日本の実質賃金が上がらないのは、生産性の問題ではない
本書は、日本の経済構造問題を分析したものだ。昨年10月末の衆議院選挙でも論点となったのは、低迷する実質賃金だった。
日本の経済エリートは、生産性を上げなければ、(物価上昇率を差し引いた)実質賃金を上げることはできないと論じる。しかし、本書が明らかにした通り、日本の場合、実質賃金が上がらないのは、実は生産性の問題ではない。
1998年から2023年までの四半世紀で、日本の時間当たり生産性は3割上昇したが、時間当たり実質賃金はこの間、横ばいだ。正確には、近年の円安インフレで3%程度下落している。
同期間において、米国では生産性が5割上昇し、実質賃金は3割弱上がった。ドイツやフランスの生産性の改善は日本に劣るが、実質賃金の上昇はフランスが米国に肉薄し、ドイツも米仏ほどではないが上昇し、日本を遥かに上回る。
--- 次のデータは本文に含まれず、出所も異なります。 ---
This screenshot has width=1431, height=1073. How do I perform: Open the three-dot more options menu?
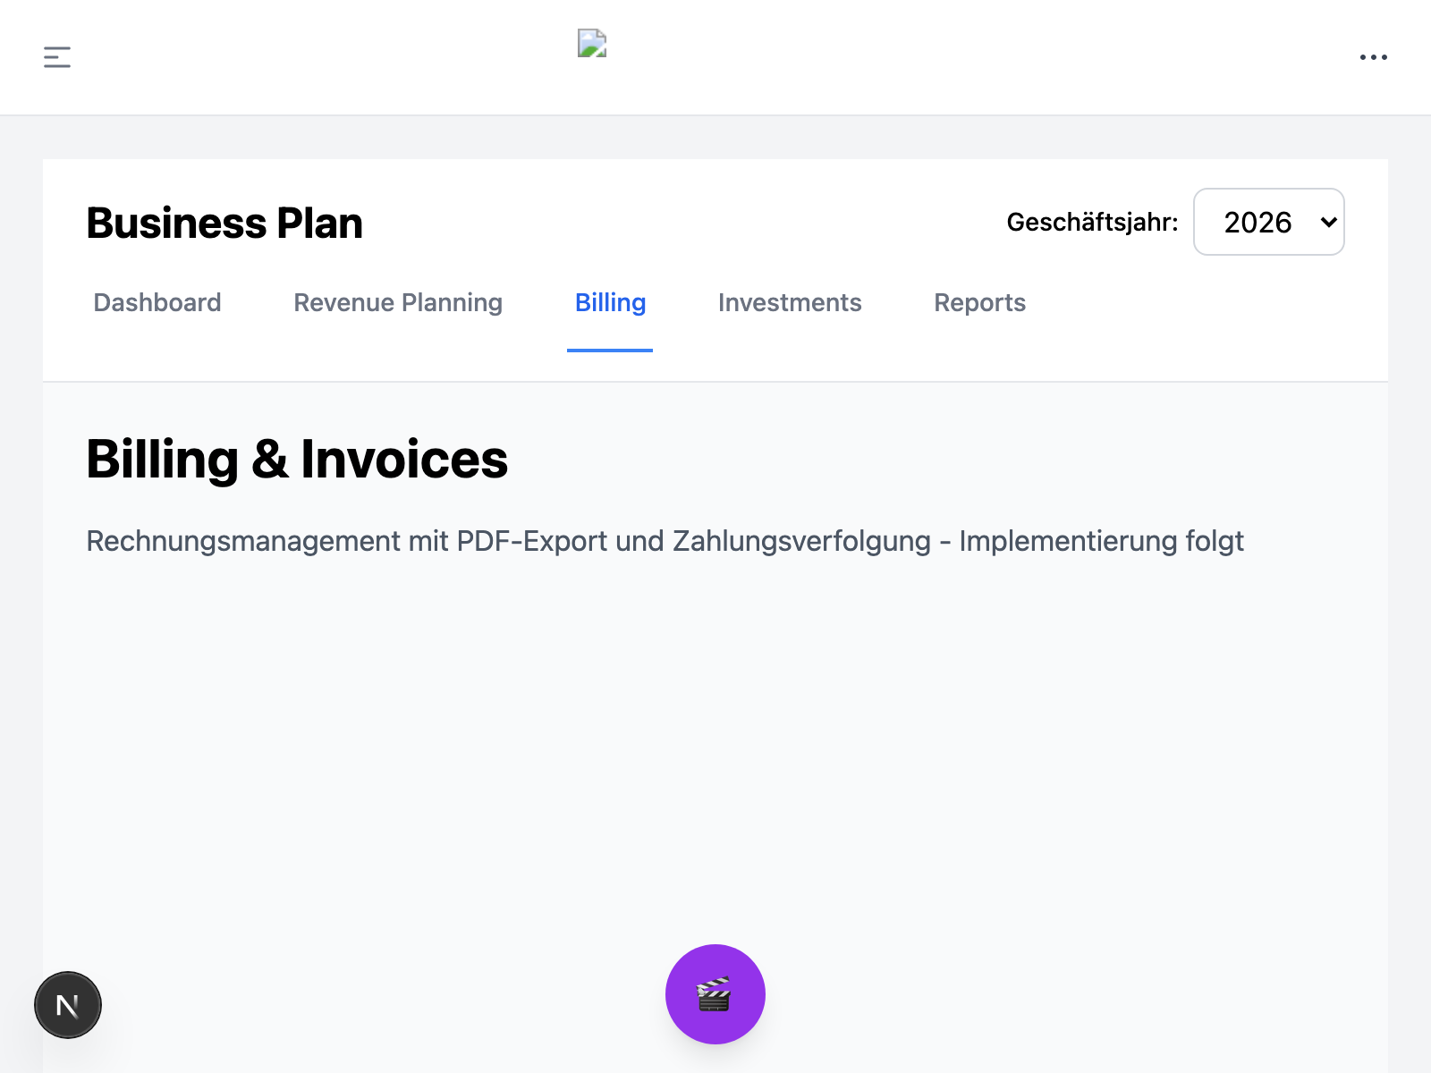(1373, 57)
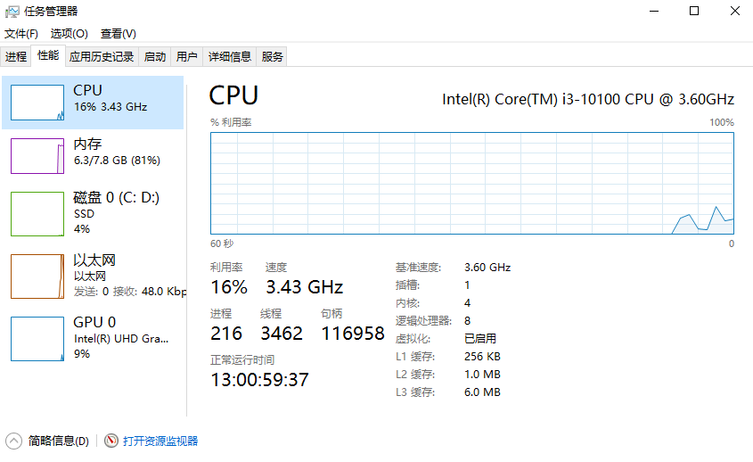Screen dimensions: 753x462
Task: Switch to the 进程 tab
Action: (x=16, y=57)
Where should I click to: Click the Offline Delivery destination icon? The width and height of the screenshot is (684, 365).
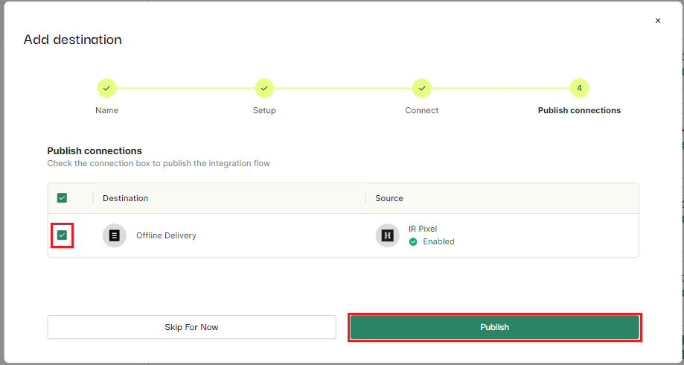coord(115,236)
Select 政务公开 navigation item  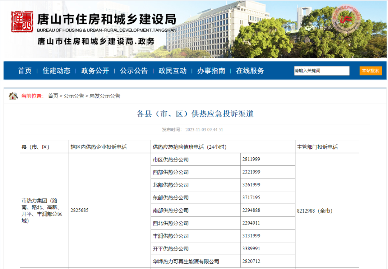(95, 71)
ただ、実質賃金が上がっていないというと違和感を持つ人が少なくない。
大企業を中心に、長期雇用制の枠内にいる人は、過去四半世紀の間、ベースアップ(以下、ベア)はゼロが続いたが、毎年2%弱の定期昇給が存在するため、属人ベースでは実質賃金は1.7倍程度に膨らんでいるからだ。
実質賃金が横ばいと言うと、「それは生産性の低い中小企業の話だ」と反論する大企業経営者が多い。現実には、多くの大企業でも現在の部長や課長の実質賃金は、四半世紀前の同じ役職者に比べ、むしろ低下しているのが実態だ。
それでも、長期雇用制の枠内にいる人は、定昇のお陰で、属人ベースでは実質賃金が増えているが、長期雇用制の枠外にいる人は、人手不足で実質賃金が上がったといっても、元々、賃金水準が極めて低く、経験を積んでも、実質賃金が上がるわけではない。
それでも何とか暮らしていけたのは物価も低かったからだが、過去3年の円安インフレで、実質賃金は損なわれ、ギリギリの状態に追い込まれた。
これが、昨年10月末の衆院選挙で与党が過半割れし、日本でもついに、ポピュリズムの政党が台頭し始めた真因だろう。
今春闘では、昨年に続き5%台の賃上げが決まったが、2%弱の定昇を除くと、ベアは3%台であり、3%程度のインフレを除くと、実質賃金の伸びはごくわずかだ。
本書では、昨年ノーベル経済学賞に選ばれたダロン・アセモグル(米マサチューセッツ工科大学教授)らの論考を日本の長期停滞に応用している。
彼らは、収奪的な社会制度の下では一国は衰退し、包摂的な社会制度でなければ繁栄できないことを明らかにした。日本も収奪的社会に向かっているから、停滞から抜け出せないのではないか。